Estas limitaciones sensoriales condicionan la experiencia sensible ya que el ver adquiere un papel dominante respecto a los demás sentidos. Ocurre algo parecido cuando cerramos los ojos para prestar más atención a lo que oímos. Al mirar por la ventana estamos de una manera diferente a aquellas en las que vivimos inmersos en lo que hacemos, con todos nuestros sentidos funcionando. Estamos en un interior, a distancia respecto del mundo, lo que permite una contemplación en la que podemos deleitarnos al ver lo que vemos o, podemos distraernos de lo visto y revivir otros momentos, imaginar… Estar solo y quieto mirando por la ventana favorece la contemplación nostálgica o ensoñadora. Cuando esto pasa, ganamos en conciencia del mismo estar ahí, fuera del mundo. Una cierta sensación de aislamiento parece inevitable.

El tema del ver lo exterior admite variantes. Por un lado, está el tema de las vistas. Tener mejores o peores vistas, forma parte de la vivencia de la casa. La película Una habitación con vistas (J. Evory, 1985) hace su planteamiento inicial teniendo en cuenta que el ver un exterior bonito desde dentro de la casa es un valor intrínseco a la casa misma. Esa perspectiva definida por la situación de cada piso y de cada ventana es, además, única.

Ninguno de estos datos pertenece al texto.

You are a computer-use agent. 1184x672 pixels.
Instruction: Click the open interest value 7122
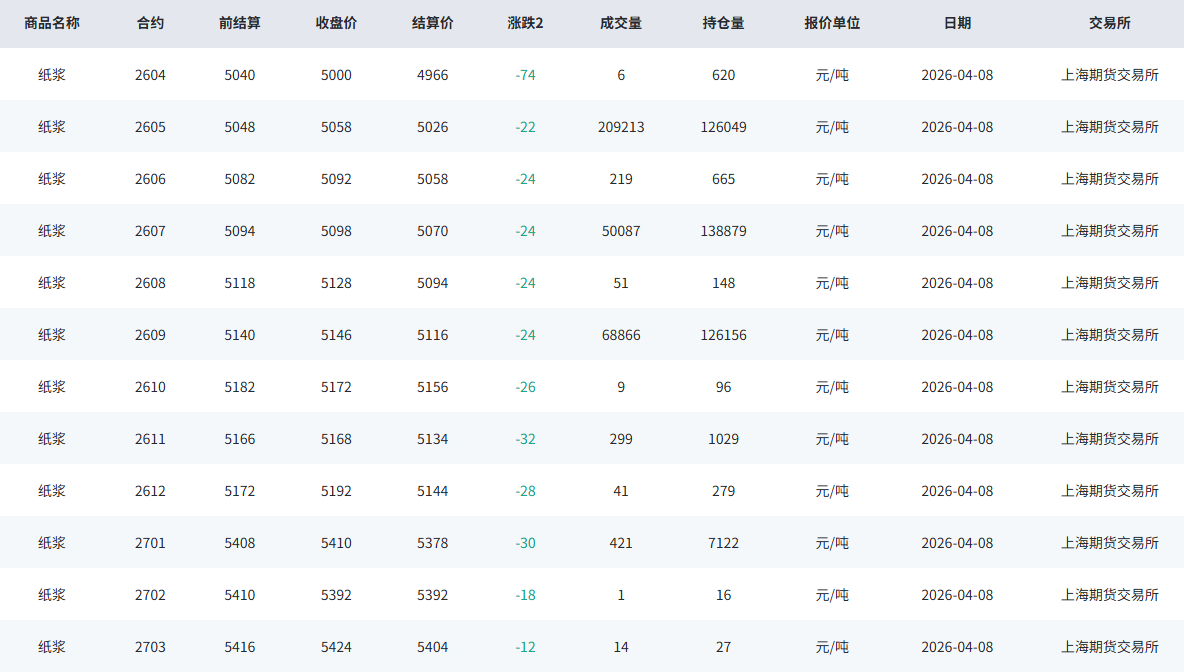click(x=723, y=543)
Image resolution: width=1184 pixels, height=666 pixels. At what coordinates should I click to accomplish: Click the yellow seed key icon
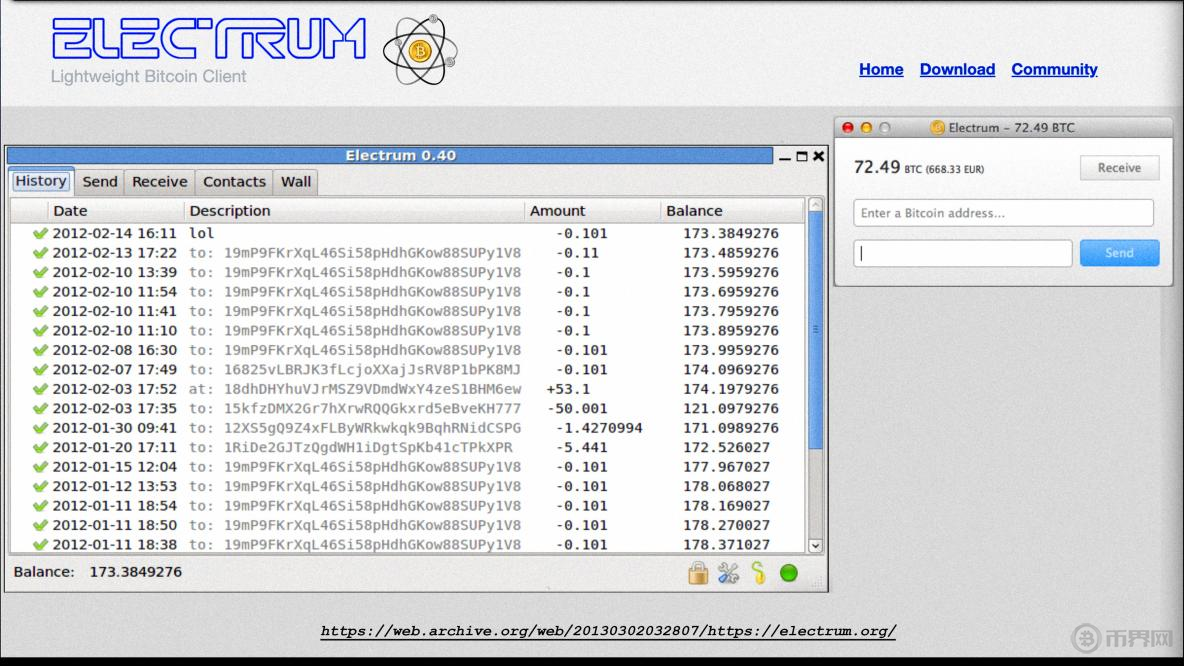(x=758, y=573)
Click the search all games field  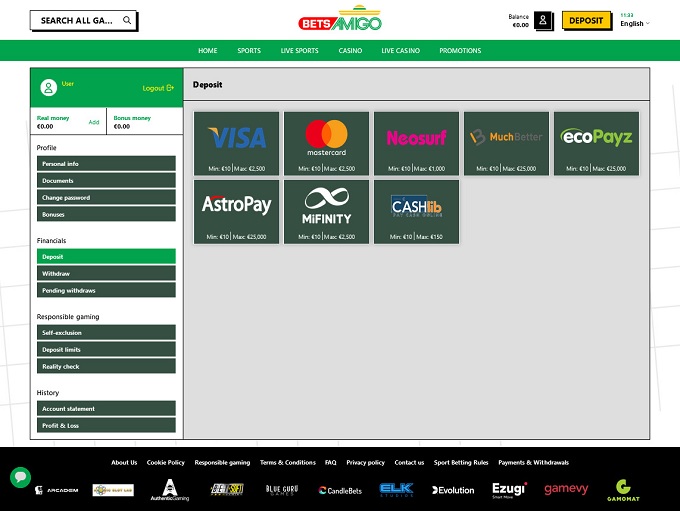click(x=83, y=20)
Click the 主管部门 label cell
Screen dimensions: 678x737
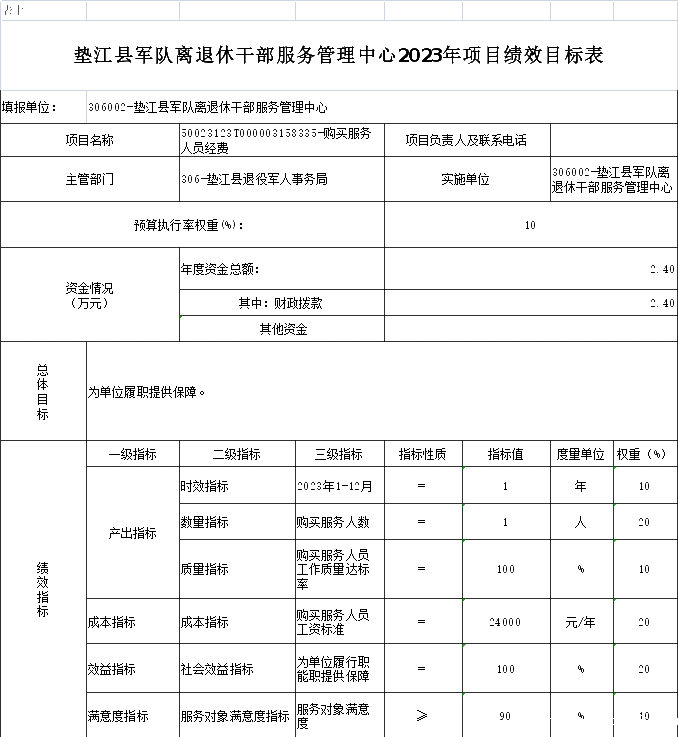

Por otro lado, si no estamos pegados al cristal, o si no estamos en la terraza o el balcón, y sí dentro de una habitación, nos puede gustar mirar lo que vemos desde esa posición: una hojas de árboles cercanos, parte del cielo… Al situarnos así estamos escogiendo el encuadre, algo que elegimos, aunque no seamos expertos, cada vez que hacemos una fotografía. Además del encuadre, al ver el exterior desde cierta distancia, vemos el marco de la ventana, como el que suelen tener los cuadros. El vano de la ventana se convierte en un espacio delimitado, con un encuadre, y el marco delimita claramente la imagen. La ventana se convierte en un cuadro. Como dice Jorge Guillén en un poema de Cántico (“La ventana”, p. 159, ed. de la OC en Tusquets), en este tipo de visión “se acoge el pormenor a todo su contorno”.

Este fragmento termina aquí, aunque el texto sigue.